Data for this task:
******************************
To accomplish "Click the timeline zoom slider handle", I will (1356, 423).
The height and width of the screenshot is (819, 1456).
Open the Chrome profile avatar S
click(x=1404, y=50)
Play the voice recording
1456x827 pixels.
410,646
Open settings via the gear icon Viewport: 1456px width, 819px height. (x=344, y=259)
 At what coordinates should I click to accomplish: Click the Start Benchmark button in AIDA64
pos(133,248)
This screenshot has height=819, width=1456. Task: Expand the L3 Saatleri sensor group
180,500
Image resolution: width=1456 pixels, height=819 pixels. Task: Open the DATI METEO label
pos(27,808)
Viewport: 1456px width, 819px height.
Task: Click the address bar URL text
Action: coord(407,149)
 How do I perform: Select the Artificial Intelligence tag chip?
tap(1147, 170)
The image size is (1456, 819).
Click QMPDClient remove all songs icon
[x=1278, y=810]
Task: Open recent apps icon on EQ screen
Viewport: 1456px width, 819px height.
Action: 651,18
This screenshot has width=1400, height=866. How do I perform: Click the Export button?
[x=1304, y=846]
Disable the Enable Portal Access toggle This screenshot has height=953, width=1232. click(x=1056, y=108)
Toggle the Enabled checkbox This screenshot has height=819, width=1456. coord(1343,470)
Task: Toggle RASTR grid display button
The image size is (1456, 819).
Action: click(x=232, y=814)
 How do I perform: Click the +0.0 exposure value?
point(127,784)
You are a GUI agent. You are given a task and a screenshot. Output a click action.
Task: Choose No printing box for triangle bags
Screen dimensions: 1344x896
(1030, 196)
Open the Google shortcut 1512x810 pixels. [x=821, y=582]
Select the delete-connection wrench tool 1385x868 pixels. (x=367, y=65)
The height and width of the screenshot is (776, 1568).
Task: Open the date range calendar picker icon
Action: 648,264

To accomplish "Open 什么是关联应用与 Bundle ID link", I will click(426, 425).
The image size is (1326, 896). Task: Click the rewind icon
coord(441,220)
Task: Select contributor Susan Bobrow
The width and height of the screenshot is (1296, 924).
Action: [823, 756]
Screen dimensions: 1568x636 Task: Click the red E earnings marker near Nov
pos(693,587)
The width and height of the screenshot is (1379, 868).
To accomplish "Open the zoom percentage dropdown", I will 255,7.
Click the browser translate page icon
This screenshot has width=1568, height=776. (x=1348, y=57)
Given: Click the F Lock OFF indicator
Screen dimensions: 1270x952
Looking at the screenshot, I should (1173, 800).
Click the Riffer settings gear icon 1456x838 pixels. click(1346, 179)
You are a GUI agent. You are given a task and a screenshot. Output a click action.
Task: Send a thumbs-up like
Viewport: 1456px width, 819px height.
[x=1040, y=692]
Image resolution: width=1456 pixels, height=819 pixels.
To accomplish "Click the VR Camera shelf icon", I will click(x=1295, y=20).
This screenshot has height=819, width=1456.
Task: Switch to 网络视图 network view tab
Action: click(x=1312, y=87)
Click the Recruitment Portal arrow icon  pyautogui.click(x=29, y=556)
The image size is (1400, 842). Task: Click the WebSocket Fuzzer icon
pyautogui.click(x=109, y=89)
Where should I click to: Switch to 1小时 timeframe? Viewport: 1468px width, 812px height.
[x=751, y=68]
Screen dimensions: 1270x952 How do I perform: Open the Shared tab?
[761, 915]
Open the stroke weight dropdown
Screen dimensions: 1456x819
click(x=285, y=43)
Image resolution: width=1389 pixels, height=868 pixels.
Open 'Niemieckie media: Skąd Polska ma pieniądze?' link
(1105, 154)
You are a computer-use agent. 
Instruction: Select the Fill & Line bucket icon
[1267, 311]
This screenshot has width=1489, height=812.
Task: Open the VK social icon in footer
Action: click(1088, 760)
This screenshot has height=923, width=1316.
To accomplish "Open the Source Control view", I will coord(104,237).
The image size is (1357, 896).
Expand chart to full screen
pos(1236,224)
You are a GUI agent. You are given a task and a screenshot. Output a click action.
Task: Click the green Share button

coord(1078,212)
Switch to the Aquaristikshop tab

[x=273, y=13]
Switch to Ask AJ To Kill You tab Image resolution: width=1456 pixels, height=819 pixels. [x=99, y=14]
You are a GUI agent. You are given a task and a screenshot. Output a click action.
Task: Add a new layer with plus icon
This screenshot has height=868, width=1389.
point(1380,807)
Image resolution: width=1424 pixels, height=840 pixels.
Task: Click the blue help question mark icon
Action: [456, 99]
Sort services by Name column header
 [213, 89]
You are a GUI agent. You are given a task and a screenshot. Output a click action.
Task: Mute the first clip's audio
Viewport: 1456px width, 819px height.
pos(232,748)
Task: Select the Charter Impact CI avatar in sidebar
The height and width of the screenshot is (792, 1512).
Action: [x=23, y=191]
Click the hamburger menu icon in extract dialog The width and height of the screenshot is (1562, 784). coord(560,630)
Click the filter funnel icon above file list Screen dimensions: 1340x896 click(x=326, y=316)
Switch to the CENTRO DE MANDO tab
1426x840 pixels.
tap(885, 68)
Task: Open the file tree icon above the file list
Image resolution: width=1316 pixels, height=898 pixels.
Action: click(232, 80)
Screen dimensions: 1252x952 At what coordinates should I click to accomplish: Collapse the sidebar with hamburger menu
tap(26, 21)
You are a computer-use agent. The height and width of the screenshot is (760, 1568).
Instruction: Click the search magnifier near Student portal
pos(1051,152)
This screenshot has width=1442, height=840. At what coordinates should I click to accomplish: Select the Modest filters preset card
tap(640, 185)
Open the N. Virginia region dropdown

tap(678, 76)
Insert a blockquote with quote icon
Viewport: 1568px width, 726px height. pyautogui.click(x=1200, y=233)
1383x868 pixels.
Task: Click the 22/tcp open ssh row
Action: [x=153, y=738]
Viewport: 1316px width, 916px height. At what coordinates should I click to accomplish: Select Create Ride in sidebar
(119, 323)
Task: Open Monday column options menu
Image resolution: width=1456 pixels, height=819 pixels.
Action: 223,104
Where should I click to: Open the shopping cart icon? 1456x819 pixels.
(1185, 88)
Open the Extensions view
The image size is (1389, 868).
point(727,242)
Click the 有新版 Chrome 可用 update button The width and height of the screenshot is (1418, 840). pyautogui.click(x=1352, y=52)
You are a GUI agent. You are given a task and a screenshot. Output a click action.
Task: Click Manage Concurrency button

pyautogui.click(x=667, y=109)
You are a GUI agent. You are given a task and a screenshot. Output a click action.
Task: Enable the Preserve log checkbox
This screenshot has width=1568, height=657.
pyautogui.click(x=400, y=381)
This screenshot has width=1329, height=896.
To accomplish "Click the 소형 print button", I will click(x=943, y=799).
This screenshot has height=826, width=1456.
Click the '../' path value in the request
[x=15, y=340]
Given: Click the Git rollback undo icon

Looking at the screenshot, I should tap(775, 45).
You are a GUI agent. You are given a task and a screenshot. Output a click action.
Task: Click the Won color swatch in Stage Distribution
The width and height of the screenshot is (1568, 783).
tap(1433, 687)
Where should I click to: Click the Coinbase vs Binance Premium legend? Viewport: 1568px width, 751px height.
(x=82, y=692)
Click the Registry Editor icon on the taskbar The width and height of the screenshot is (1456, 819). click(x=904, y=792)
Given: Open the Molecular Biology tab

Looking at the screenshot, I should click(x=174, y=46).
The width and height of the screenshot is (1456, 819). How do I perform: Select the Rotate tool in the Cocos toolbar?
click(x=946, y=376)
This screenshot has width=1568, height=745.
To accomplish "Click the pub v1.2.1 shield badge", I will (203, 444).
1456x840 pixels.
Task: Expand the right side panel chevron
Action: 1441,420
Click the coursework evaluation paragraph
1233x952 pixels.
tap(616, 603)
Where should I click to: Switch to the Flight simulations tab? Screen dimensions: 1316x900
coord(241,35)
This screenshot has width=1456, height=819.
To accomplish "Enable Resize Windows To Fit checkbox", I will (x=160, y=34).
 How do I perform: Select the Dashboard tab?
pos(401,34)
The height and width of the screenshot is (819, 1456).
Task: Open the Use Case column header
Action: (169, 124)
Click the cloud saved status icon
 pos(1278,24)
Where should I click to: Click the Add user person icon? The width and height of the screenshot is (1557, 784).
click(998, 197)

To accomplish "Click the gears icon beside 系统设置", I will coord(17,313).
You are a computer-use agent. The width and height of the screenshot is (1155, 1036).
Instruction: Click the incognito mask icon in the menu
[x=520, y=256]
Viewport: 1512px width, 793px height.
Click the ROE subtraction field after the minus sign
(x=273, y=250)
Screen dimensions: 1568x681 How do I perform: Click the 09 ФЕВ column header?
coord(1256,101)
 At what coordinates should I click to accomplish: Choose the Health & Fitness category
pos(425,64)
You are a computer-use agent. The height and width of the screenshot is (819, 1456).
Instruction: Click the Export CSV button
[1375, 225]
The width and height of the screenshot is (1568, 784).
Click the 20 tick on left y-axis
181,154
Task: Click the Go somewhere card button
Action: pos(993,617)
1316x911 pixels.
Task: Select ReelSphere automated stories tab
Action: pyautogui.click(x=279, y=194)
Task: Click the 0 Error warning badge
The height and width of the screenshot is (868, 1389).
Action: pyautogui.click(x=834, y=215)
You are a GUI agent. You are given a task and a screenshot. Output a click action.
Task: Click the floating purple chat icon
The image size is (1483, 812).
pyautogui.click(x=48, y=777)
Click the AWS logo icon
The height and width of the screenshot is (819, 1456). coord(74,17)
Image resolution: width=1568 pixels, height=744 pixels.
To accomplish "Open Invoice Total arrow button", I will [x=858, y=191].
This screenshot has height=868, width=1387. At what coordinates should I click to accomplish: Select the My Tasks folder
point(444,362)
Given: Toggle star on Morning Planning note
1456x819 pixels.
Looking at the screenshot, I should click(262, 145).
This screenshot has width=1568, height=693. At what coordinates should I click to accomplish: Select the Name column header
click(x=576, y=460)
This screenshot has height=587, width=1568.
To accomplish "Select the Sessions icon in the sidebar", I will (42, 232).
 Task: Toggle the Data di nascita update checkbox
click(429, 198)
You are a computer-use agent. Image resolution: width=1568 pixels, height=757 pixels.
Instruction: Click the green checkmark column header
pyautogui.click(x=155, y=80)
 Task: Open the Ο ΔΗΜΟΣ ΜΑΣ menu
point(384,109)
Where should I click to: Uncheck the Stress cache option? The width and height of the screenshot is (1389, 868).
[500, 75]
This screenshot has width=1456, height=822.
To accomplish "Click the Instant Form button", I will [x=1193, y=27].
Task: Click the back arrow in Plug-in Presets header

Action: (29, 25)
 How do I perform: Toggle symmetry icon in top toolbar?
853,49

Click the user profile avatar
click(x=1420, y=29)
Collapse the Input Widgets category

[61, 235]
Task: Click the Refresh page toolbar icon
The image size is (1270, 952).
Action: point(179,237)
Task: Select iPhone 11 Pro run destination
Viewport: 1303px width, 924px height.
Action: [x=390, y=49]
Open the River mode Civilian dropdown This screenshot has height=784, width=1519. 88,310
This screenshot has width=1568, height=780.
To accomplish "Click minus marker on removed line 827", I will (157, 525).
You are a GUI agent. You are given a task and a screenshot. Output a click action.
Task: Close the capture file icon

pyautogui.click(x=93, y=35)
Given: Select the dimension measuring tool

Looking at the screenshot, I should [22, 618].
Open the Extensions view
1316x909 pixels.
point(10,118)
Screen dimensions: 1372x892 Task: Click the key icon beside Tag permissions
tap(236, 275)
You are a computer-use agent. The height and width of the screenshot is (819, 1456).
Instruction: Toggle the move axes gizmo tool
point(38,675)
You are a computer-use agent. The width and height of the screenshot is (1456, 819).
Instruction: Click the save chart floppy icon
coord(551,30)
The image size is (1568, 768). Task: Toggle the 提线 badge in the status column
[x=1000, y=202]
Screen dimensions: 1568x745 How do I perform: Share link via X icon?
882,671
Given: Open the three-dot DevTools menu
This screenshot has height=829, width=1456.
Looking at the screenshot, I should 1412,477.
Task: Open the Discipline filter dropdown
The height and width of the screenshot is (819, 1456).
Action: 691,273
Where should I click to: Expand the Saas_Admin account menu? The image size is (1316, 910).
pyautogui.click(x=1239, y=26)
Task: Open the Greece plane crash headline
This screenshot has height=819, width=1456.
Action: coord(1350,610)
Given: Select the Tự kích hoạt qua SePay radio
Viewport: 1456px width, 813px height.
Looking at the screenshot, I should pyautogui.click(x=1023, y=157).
******************************
What to do:
Tally every line of the listing that holds the string "settings", then give the number by itself.

Expected output:
2